In this lab you spin up a virtual machine, configure its security, access it remotely, and then carry out the steps of an ingest-transform-and-publish data pipeline manually.

What you need

You must have completed Lab 0 and have the following:

What you learn

In this lab, you:

In this lab you spin up a virtual machine, install software on it, and use it to do scientific data processing. We do not recommend that you work with Compute Engine instances at such a low-level, but you can!

In this lab, you will use Google Cloud Platform in a manner similar to the way you likely use clusters today. Spinning up a virtual machine and running your jobs on it is the closest you can get to working with the public cloud as simply rented infrastructure. It doesn't take advantage of the other benefits that Google Cloud Platform provides -- namely the ability to forget about infrastructure and work with your scientific computation problems simply as software that requires to be run.

You will ingest real-time earthquake data published by the United States Geological Survey (USGS) and create maps that look like this:

To create a Compute Engine instance:

Step 1

Browse to https://cloud.google.com/

Step 2

Click on Console.

Step 3

Click on the Menu (three horizontal lines):

Step 4

Select Compute Engine.

Step 5

Click Create Instance and wait for a form to load.
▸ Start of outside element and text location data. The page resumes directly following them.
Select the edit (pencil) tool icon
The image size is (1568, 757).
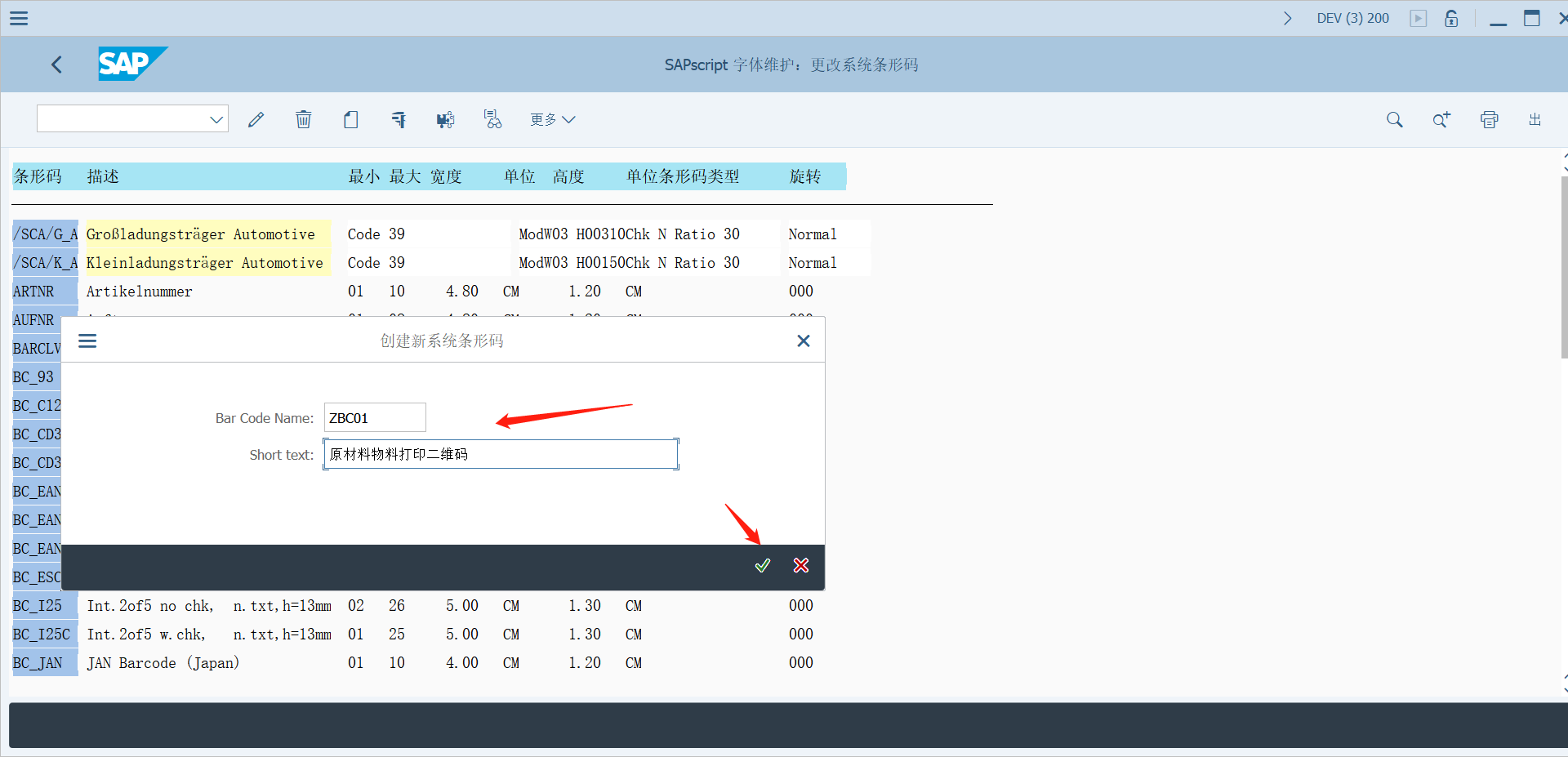pyautogui.click(x=256, y=119)
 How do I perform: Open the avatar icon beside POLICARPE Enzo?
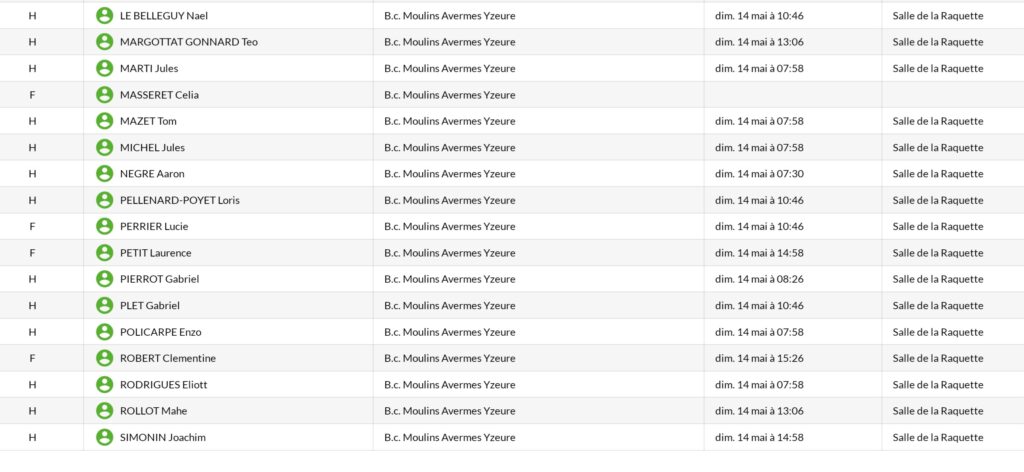coord(104,332)
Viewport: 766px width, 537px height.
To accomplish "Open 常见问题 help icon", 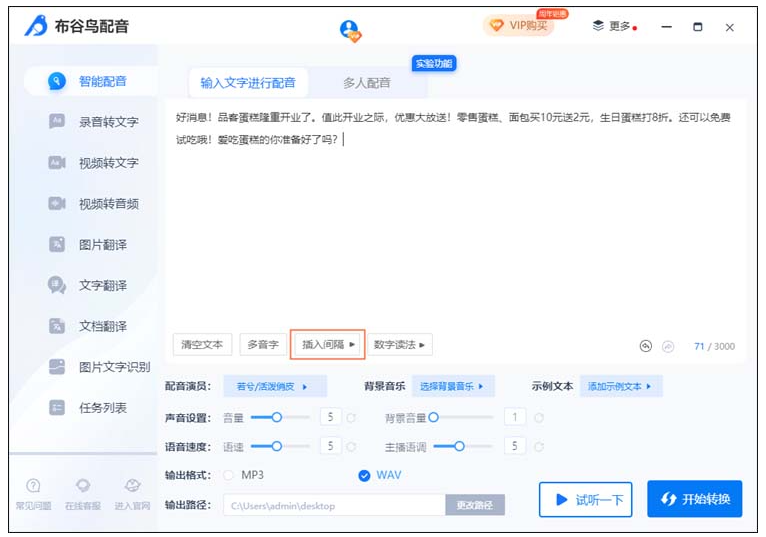I will pyautogui.click(x=33, y=486).
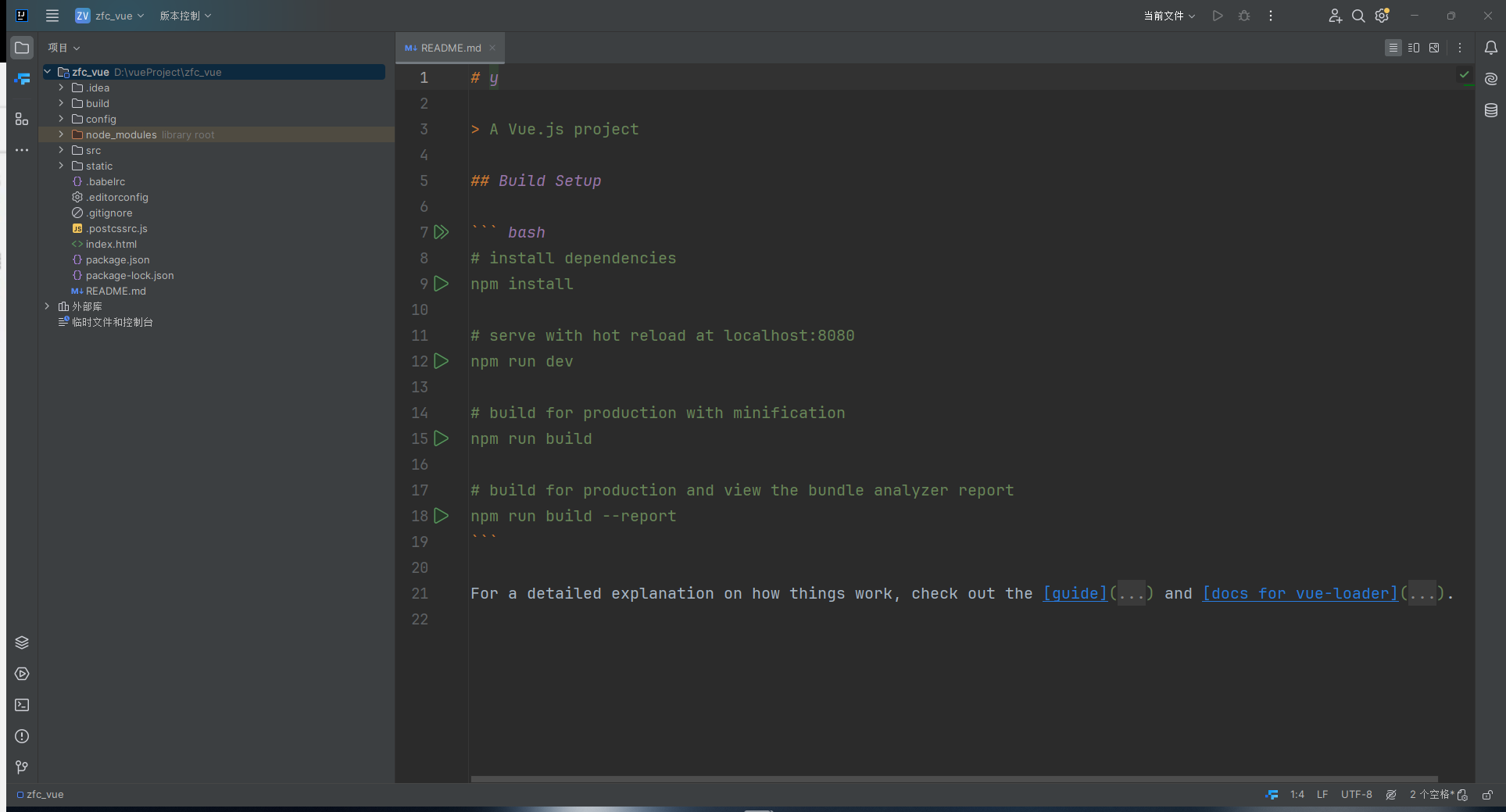Switch to preview-only view mode

click(x=1434, y=48)
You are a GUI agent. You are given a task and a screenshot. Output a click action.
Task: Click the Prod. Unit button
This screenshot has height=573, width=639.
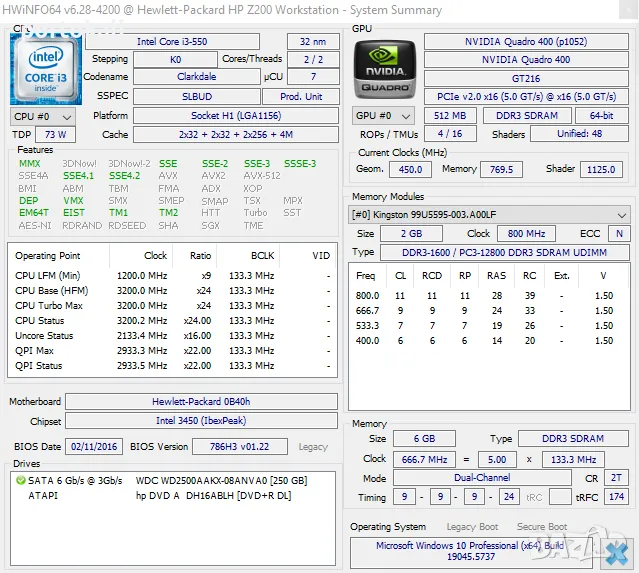[301, 97]
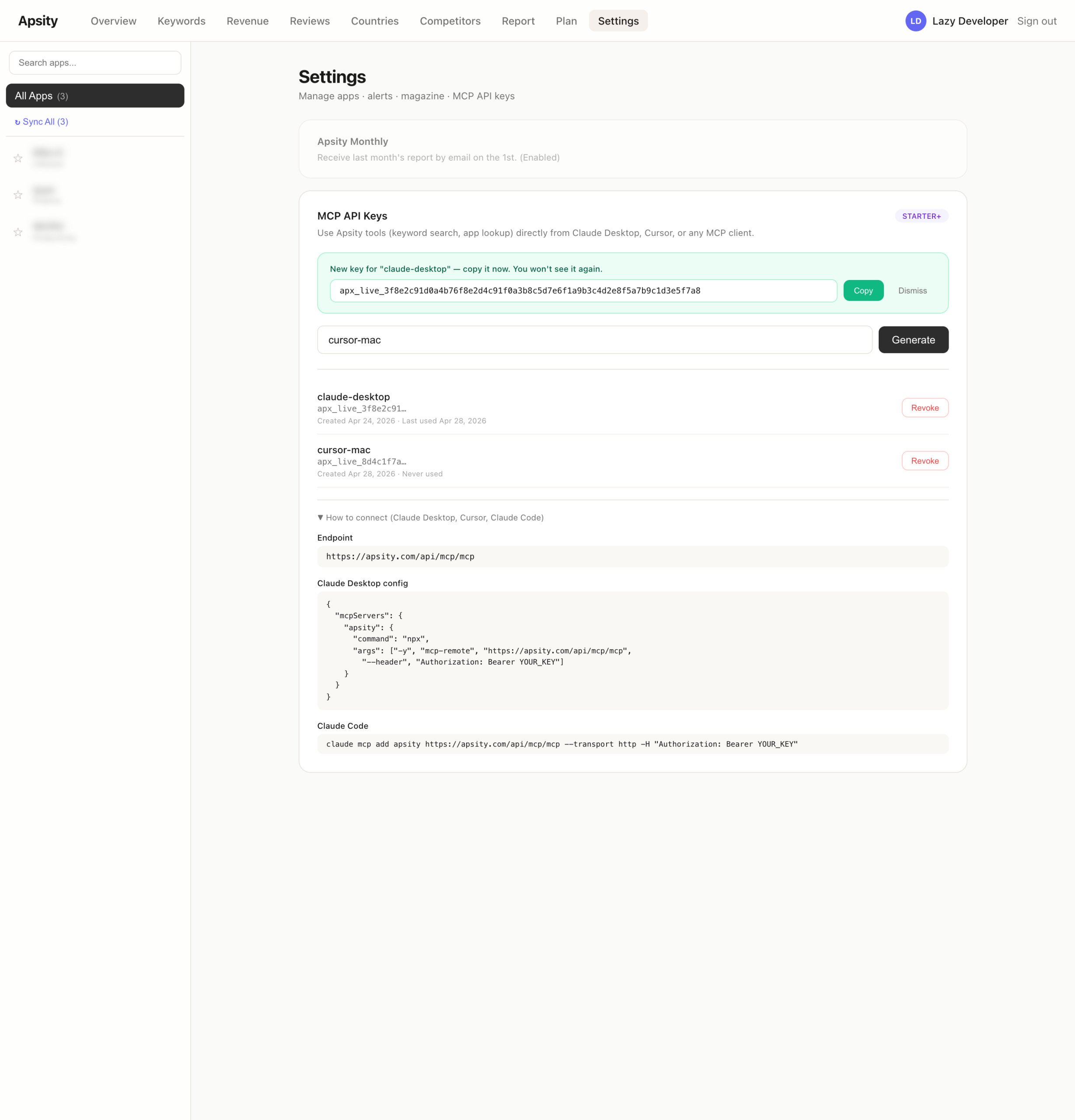Star the third app in the sidebar
This screenshot has height=1120, width=1075.
pos(17,232)
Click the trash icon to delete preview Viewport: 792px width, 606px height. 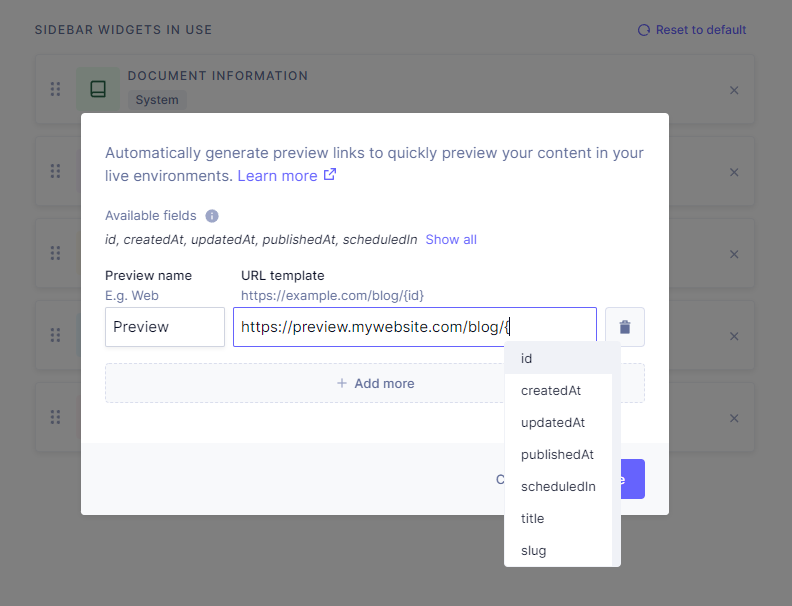[625, 327]
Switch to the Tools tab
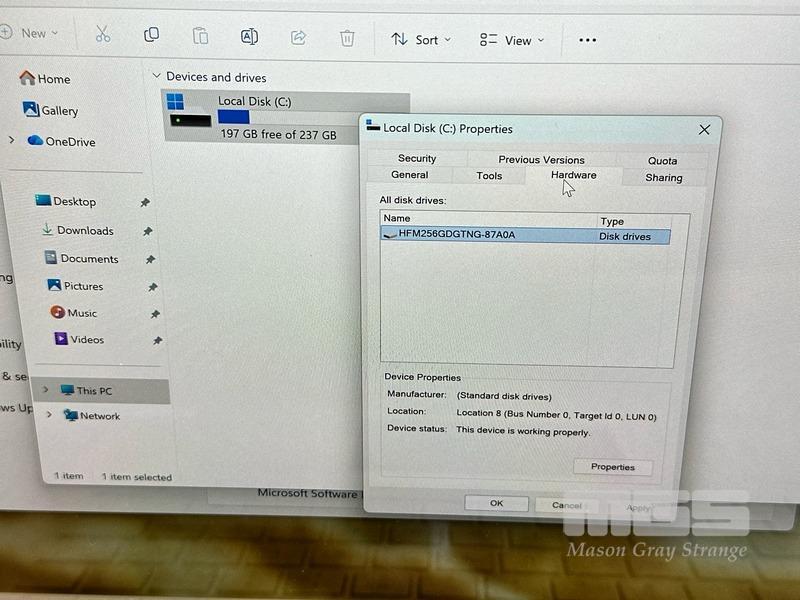The height and width of the screenshot is (600, 800). 489,176
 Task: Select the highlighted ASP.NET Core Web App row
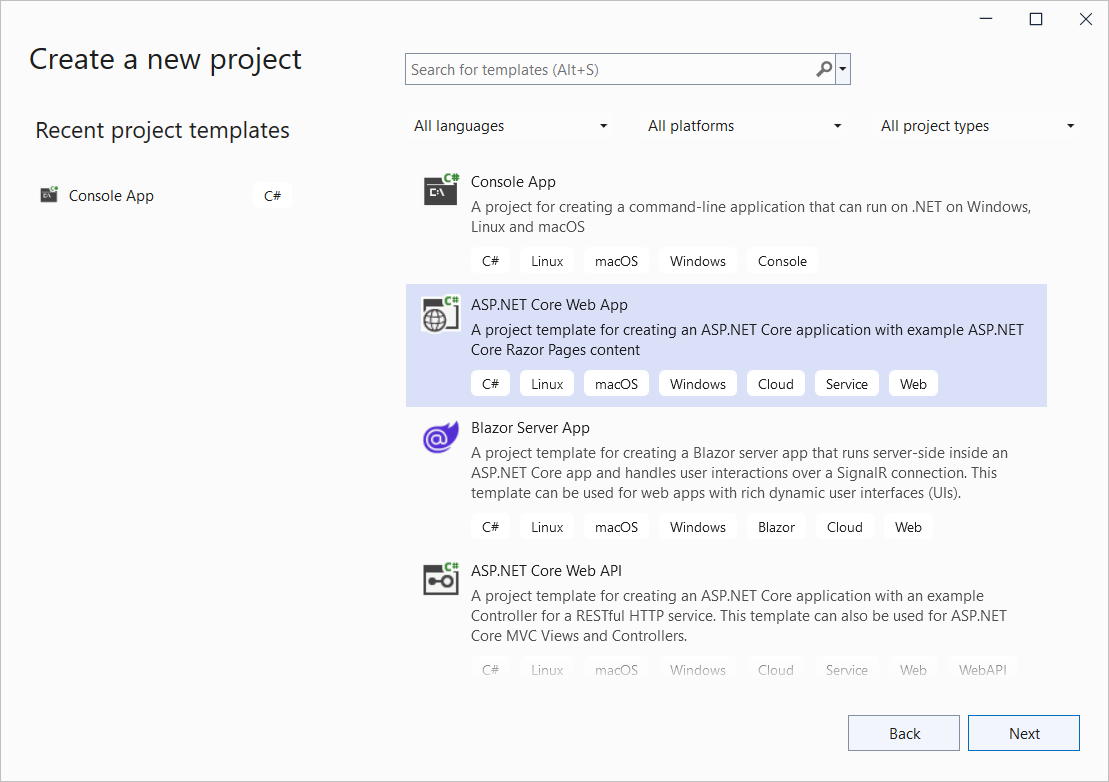click(726, 345)
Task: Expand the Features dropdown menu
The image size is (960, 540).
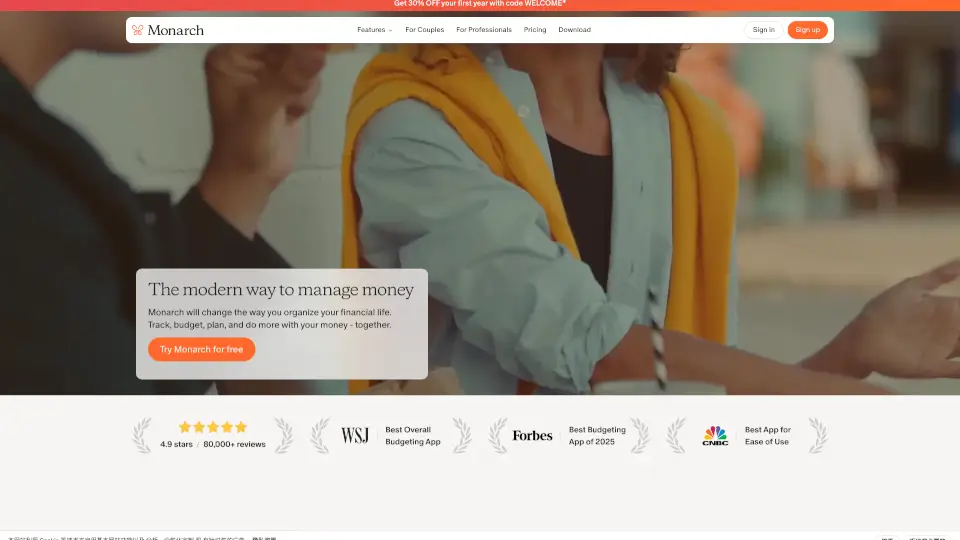Action: point(371,30)
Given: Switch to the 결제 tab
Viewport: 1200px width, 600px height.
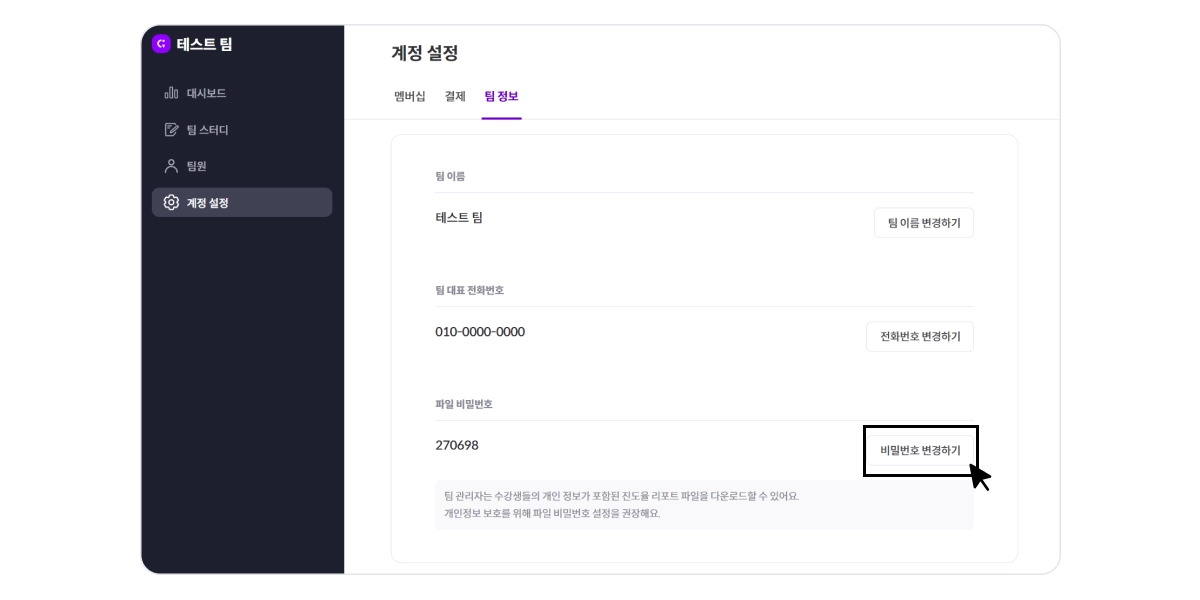Looking at the screenshot, I should click(455, 96).
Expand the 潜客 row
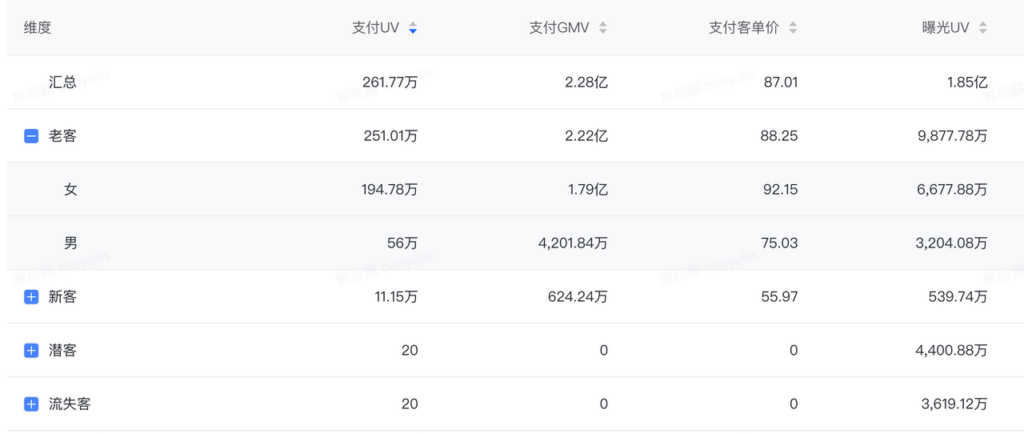 [x=31, y=351]
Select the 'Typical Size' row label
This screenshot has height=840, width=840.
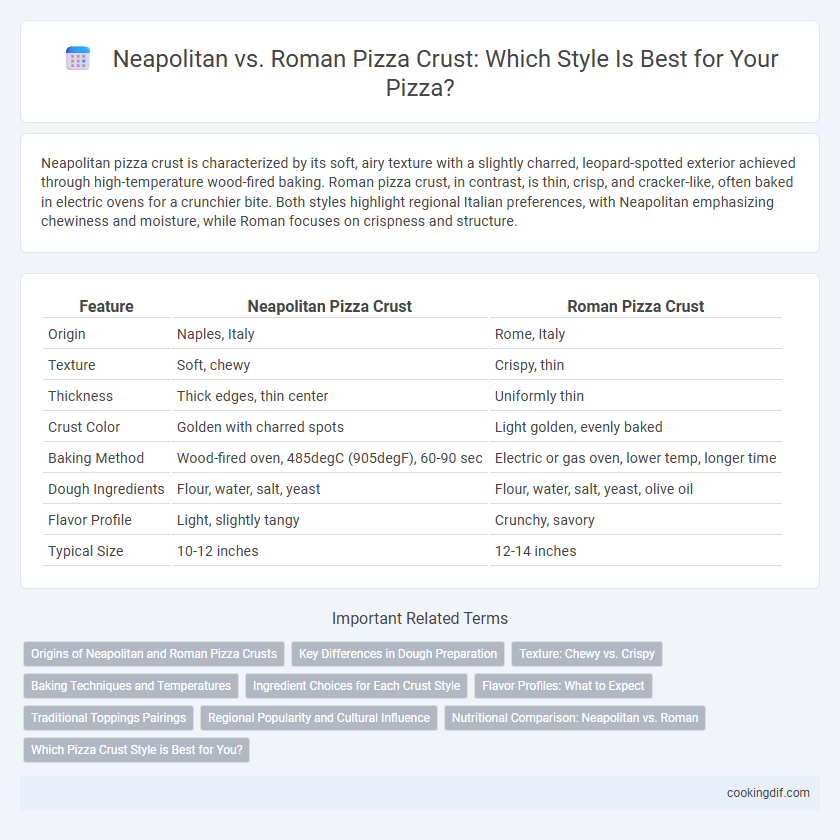pyautogui.click(x=86, y=551)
You will need to change some options on the form that comes up.

Step 6

Change Identify and API access for the Compute Engine default service account to Allow full access to all Cloud APIs:

Step 7

Now, click Create

You can remotely access your Compute Engine instance using Secure Shell (SSH):

Step 1

Click on SSH:

Step 2

To find some information about the Compute Engine instance, type the following into the command-line:

cat /proc/cpuinfo

Step 1

Type the following into command-line:

sudo apt-get update
sudo apt-get -y -qq install git

Step 2

Verify that git is now installed

git --version

Step 1

On the command-line, type:

gcloud source repos clone asl-ml-immersion --project=asl-ml-immersion

This clones the code repo.

Step 2

Navigate to the folder corresponding to this lab:

cd asl-ml-immersion/1.1_welcome_soln/

Step 3

Examine the ingest code using less:

less ingest.sh

The less command allows you to view the file (Press the spacebar to scroll down; the letter b to back up a page; the letter q to quit).

The program ingest.sh downloads a dataset of earthquakes in the past 7 days from the US Geological Survey. Where is this file downloaded? To disk or to Cloud Storage? __________________________

Step 4

Run the ingest code:

bash ingest.sh

Step 5

Verify that some data has been downloaded:

head earthquakes.csv

The head command shows you the first few lines of the file.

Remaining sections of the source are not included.